Mit „Xscape“ ist
soeben das zweite posthume Album von Michael Jackson erschienen
Eine
hehre Entscheidungsgrundlage für die Veröffentlichung dieses Albums gibt es
natürlich. Zumindest für marktgläubige Kapitalisten. Schließlich lässt sich
posthum auch jenes Geld zurückverdienen, das Michael Jackson in seinen letzten
Karrierejahren in Projekte investieren ließ, die dann exakt keinen Langspieler
mehr nach sich zogen. Zusätzlich darf eingedenk eines Vertrags über angeblich
bis zu zehn Alben, die post mortem erscheinen müssen, sowie der Verschuldung
Jacksons auch an die liebe Familie gedacht werden, die für ihre Ansprüche schon
einmal das Geldschauferl aus dem Keller holt.
Aber
das ist natürlich ein Blödsinn. Wie auch der Musikmarkt-Major Sony angesichts
der mit nur acht Songs künstlich knapp gehaltenen Veröffentlichung erklärt –
wir erinnern uns: der Plattenvertrag! –, hat auch die marketingbedingte
Verscherbelung des auf die neuesten Superhandys aus dem eigenen Konzern geladenen
Werks mit dem Titel „Xscape“ natürlich nur einen Grund: Es geht um die Kunst.

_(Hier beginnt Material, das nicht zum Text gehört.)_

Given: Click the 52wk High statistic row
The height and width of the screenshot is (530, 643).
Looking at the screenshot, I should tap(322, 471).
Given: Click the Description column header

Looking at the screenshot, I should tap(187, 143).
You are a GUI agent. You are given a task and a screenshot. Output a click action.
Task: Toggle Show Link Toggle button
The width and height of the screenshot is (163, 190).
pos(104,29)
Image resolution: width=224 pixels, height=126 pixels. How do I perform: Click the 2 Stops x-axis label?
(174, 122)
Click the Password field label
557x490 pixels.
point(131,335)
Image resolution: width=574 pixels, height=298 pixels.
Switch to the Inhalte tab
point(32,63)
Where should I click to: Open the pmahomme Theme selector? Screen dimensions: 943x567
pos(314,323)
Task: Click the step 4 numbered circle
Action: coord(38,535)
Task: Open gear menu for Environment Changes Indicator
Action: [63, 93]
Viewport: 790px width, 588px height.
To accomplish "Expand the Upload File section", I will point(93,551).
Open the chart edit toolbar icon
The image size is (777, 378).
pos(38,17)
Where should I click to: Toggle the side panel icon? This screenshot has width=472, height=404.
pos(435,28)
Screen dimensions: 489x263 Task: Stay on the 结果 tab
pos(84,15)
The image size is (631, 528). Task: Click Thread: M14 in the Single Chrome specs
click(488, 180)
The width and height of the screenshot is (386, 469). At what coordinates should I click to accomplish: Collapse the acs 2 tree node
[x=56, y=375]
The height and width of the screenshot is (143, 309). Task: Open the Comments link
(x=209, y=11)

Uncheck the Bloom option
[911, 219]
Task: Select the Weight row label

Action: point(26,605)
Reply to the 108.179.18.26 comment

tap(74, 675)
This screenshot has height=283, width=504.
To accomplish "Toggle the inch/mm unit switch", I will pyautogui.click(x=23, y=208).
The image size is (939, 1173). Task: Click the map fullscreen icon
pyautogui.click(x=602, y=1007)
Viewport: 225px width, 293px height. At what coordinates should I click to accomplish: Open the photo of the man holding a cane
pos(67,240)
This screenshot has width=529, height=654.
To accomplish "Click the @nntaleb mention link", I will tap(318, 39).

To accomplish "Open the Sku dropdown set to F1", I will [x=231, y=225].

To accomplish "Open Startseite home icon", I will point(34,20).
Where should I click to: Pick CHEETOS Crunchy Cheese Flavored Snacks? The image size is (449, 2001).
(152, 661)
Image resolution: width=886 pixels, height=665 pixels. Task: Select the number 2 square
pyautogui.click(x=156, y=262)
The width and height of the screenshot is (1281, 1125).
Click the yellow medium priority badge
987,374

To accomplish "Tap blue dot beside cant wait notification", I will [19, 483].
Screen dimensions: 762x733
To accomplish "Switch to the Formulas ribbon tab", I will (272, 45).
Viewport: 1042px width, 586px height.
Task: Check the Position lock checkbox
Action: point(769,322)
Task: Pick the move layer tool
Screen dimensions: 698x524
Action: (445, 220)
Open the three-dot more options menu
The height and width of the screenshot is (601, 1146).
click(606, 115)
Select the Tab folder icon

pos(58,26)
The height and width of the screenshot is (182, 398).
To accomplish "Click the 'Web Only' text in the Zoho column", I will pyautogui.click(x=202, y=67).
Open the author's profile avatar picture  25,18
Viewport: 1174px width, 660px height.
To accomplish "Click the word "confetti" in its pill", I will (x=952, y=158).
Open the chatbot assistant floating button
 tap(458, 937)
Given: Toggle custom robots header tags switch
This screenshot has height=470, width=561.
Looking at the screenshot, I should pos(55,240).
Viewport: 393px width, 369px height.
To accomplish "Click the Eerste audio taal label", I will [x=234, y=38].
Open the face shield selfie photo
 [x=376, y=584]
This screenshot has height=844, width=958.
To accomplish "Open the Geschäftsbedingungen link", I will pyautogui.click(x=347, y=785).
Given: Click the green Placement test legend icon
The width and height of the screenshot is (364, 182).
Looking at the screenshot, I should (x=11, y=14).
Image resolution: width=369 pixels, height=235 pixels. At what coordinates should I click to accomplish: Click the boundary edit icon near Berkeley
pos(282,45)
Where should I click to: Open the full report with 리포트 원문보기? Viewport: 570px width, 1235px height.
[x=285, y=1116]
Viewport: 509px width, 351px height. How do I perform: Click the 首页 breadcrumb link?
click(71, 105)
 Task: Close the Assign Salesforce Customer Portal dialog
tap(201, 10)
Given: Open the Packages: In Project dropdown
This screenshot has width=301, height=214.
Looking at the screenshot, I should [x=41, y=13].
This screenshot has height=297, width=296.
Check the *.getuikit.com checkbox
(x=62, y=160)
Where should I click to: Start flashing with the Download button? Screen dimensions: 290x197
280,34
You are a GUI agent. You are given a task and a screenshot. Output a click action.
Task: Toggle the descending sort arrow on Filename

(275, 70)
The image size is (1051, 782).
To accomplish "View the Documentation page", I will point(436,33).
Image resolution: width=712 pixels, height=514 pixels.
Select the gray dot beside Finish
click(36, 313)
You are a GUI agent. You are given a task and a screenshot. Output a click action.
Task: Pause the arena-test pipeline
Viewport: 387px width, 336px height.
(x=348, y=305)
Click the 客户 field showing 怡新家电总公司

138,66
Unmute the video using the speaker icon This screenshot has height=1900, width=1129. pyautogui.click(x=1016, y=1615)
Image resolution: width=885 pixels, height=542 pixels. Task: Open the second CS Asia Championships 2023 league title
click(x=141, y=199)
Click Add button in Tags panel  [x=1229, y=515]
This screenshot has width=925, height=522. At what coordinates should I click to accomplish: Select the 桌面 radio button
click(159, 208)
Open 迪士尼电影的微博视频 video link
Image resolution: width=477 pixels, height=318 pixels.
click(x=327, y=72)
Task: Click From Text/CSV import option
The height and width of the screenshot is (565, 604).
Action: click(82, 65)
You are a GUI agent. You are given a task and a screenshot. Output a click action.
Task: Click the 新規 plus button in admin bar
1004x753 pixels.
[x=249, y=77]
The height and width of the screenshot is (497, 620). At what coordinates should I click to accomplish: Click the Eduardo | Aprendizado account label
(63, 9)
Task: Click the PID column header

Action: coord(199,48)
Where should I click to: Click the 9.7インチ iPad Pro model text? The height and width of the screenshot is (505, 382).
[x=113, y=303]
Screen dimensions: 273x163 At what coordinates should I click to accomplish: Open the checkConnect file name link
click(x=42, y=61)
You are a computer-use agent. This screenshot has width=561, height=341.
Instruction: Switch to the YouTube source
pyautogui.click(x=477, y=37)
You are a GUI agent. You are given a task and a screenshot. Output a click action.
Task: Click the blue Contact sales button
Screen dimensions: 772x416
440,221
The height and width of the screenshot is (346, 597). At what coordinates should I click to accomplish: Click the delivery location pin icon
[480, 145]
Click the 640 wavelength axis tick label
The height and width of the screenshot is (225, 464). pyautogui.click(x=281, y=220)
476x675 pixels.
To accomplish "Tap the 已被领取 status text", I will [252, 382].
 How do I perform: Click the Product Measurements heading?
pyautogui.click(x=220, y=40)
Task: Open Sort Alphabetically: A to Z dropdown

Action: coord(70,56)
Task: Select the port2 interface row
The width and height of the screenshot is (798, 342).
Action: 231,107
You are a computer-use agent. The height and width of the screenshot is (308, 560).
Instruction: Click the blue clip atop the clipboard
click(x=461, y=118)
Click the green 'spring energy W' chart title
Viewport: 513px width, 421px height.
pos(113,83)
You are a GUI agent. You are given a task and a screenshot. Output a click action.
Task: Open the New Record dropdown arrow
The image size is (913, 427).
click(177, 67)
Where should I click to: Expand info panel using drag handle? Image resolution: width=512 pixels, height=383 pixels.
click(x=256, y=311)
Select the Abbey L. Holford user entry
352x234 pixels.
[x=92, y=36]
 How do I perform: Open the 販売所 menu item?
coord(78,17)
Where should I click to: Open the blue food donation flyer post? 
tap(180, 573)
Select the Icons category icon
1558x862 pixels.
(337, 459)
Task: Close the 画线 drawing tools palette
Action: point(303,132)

Konkret lautete die Aufgabe diesmal, Michael Jackson auf modern zu produzieren,
was ohne die bei Lebzeiten als gewiss vermutete Intervention von Seiten des
Künstlers grundsätzlich einfach wäre.
Für
das Unterfangen griff man musikmarktmajorseitig nun zuvorderst auf US-Produzent
Timbaland zurück. Das ist der Mann, für den Madonna in Sachen Hipness bereits
um zwei Jahre zu spät kam, als sie ihr Album „Hard Candy“ (2008) bei ihm in
Auftrag gab. Nach einem Siegeszug als Soundbeauftragter hinter Justin
Timberlake oder Nelly Furtado folgten bald immerhin auch Jobs für
Casting-Show-Abgängerin Leona Lewis oder den russischen Songcontest-Sieger von
2008, an den man sich nicht mehr erinnert. Es ist auch Wurst.
Dabei
lässt sich über „Xscape“ behaupten, dass die Mindestvorgabe, besser zu klingen
als der posthume Erstling „Michael“ von 2010, locker erreicht wurde. Um nicht
abermals in Verdacht zu geraten, anstatt Michael Jackson einer Dose beim
King-of-Pop-Imitierungsversuch zuzuhören, liegen der Deluxe-Variante nun auch
die originalen Demo-Aufnahmen bei. Neben der Echtheit der Vokalspuren
bestätigen diese als von Gummisounds geprägte Midi-Notizen weitgehend auch
Jacksons Intention, die Ergebnisse anders klingen zu lassen, als sie es heute
tun. Um Missverständnisse zu vermeiden: Das ist nicht schlecht.
Nach
dem eingangs auf den Disco-Soul eines Barry White getrimmten und von Paul Anka
mitgeschriebenen „Love Never Felt So Good“ erweckt Timbaland aber bald den
Eindruck, stark nach den Vorlagen Justin Timberlakes produzieren zu wollen, der
– verrückt! – selbst nicht zu knapp von Jackson beeinflusst wurde. Der
entsprechend zwischen Klapper-Snares, Keyboardtupfern und Instantstreichern mit
dem dann durchaus zu den Midi-Demos passenden Gummigefühl angelegte Neo-R&B
von Stücken wie „Slave To The Rhythm“ kündet davon. Daneben sorgt „A Place With
No Name“ mit seinem mächtigen Groove für Partystimmung, während „Do You Know
Where The Children Are“ erklärt, dass hittaugliches Material Anfang der 90er
Jahre noch in die Schublade gelegt werden konnte. Es war ja im Überfluss
vorhanden.
Davon kann heute keine Rede mehr sein. Den
Nutznießern ist das egal. Noch. Demnächst mehr auf Ihrem Handy.